L’ONG ‘Stop FGM’ a reconnu et loué les efforts de la Région kurde et son engagement public pour éradiquer les violences contre les femmes. S’opposant à la plupart des ulémas kurdes qui s’accordent à dire que l’excision, si elle n’est pas une obligation est cependant un acte qui va du méritoire à non illicite, le ministre kurde de la Santé avait déjà annoncé, à la fin d’octobre 2010, sa volonté d’interdire l’excision, et a appelé le Comité des Fatwa de la haute Commission religieuse du Kurdistan à condamner sans équivope cette pratique. En 2007, le ministre de la Justice du Kurdistan avait déjà décrété que toute femme pratiquant l’excision devait être arrêtée, jugée et condamnée mais cela avait été suivi de peu d’effet. En 2008 et 2009, les autorités kurdes ont renforcé la législation contre l’excision et se sont engagées à mener ou soutenir des campagnes éducatives pour inciter la population à abandonner ces mutilations. Mais là encore, les actions mises en œuvre étaient restées à l’état de promesses.

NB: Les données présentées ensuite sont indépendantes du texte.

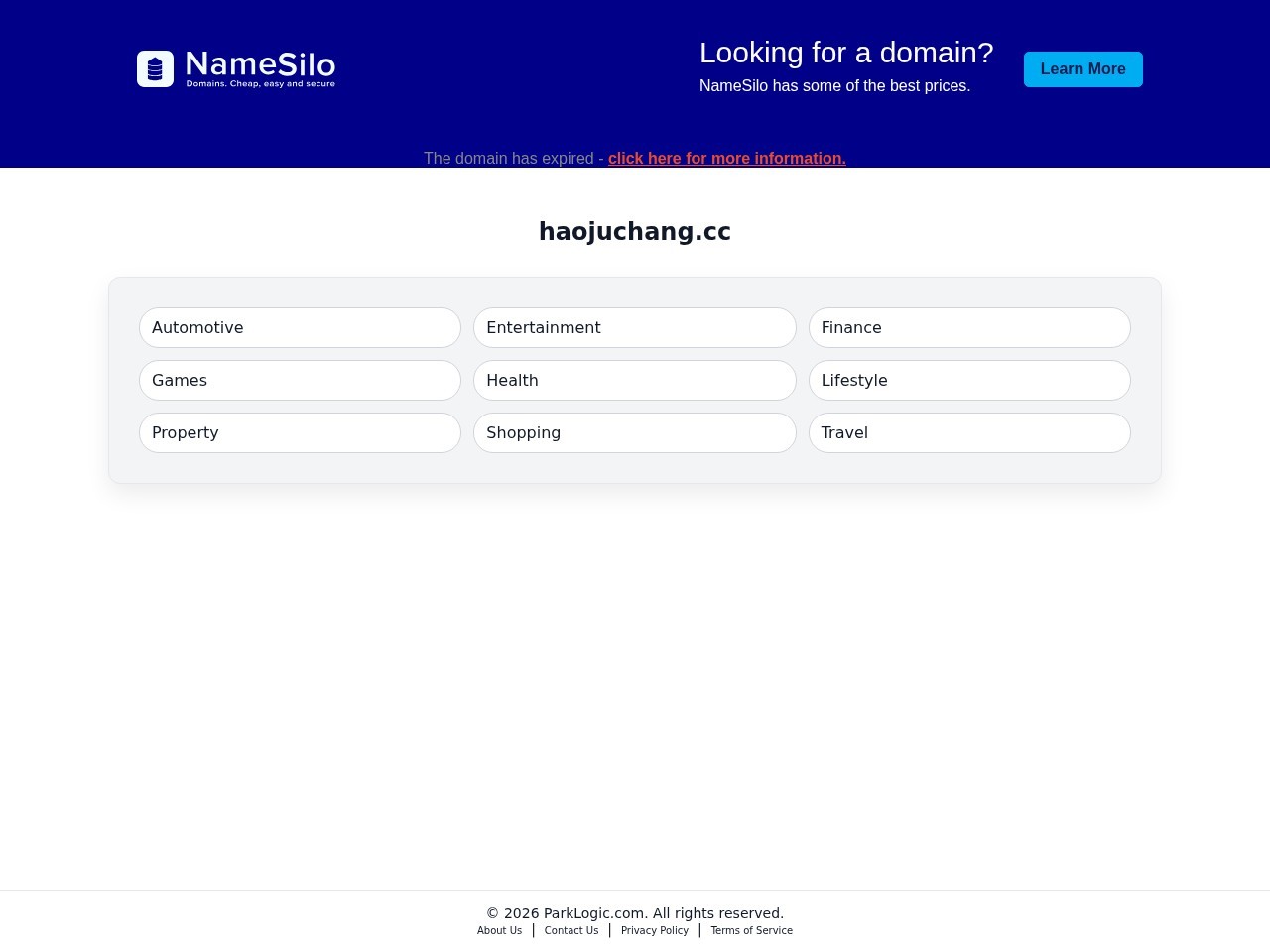Open the Finance category
Viewport: 1270px width, 952px height.
[x=968, y=328]
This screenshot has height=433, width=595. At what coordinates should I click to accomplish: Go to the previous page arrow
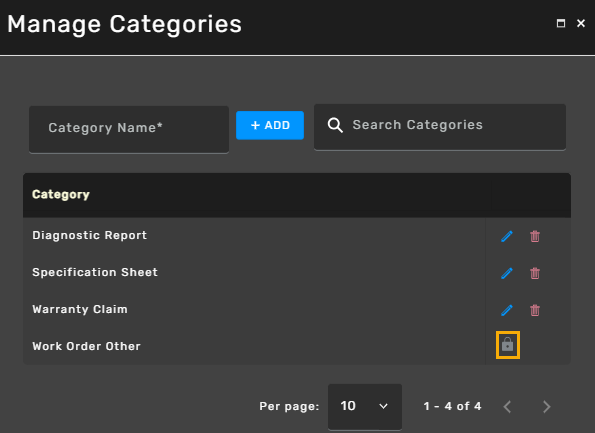(x=507, y=406)
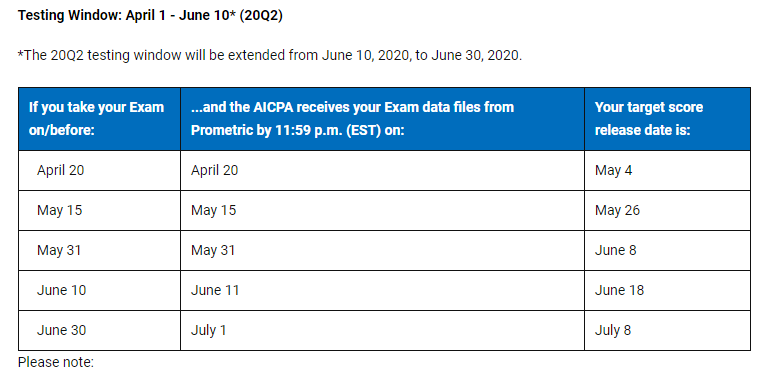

En février 2010, 51 ONG avaient mis en œuvre une campagne contre l’excision. Mais même au sein des cercles religieux certains avis divergents : Déjà, en Égypte, l’université religieuse la plus influente du monde sunnite a émis récememnt un avis défavorable sur l’excision en raison des complications qui pouvaient nuire à la santé des femmes. Le Dr. Mustafa Zalmi, un expert kurde reconnu de la Charia formé à Al-Azhar, s’est ouvertement prononcé pour l’interdiction de l’excision. Mustafa Zalmi, qui a enseigné les sciences religieuses à l’université Mustansiriyyah à Bagdad, a publié récemment un livre contre cette pratique et s’est dit prêt à débattre publiquement de cette question avec tout interlocuteur dont la position serait divergente, arguant que l’excision est interdite par le Coran dans pas moins de 11 versets. Autre argument : le fait que les lieux fondateurs de l’islam ne la pratiquent pas, ce qui infirme la thèse de la ‘prescription religieuse’ : « L’excision n’est pratiquée ni à La Mecque ni à Médine, or les Kurdes ont bien reçu l’islam de ces lieux, aussi pourquoi pratique-t-on l’excision au Kurdistan ? »
D’autres autorités religieuses, membres de la Commission des Fatwa appuient Mustafa Zalmi. Ainsi, Mullah Ahmad Shafi’i : « Puisque tous les avis médicaux sont unanimes sur l’excision et que tous les médecins conviennent que l’excision est néfaste pour la santé d’une personne, alors nous prononcerons une fatwa contre cette pratique. »
En août 2010, une enquête du journal kurde Rudaw auprès des jeunes Kurdes célibataires avait montré un changement de mentalité important concernant « l’atout » pour une fille à marier que constituait, aux yeux des générations plus âgées, le fait d’avoir été excisée. Certains jeunes hommes souhaitent en effet épouser une fille non excisée car ils craignent que les relations sexuelles au sein du couple ne soient insatisfaisantes. Une évolution confirmée par la journaliste Runak Faraj Rahim, qui effectue des enquêtes sur les problèmes féminins dans la société kurde, qui y voit le signe d’un accroissement des informations de la population sur cette question.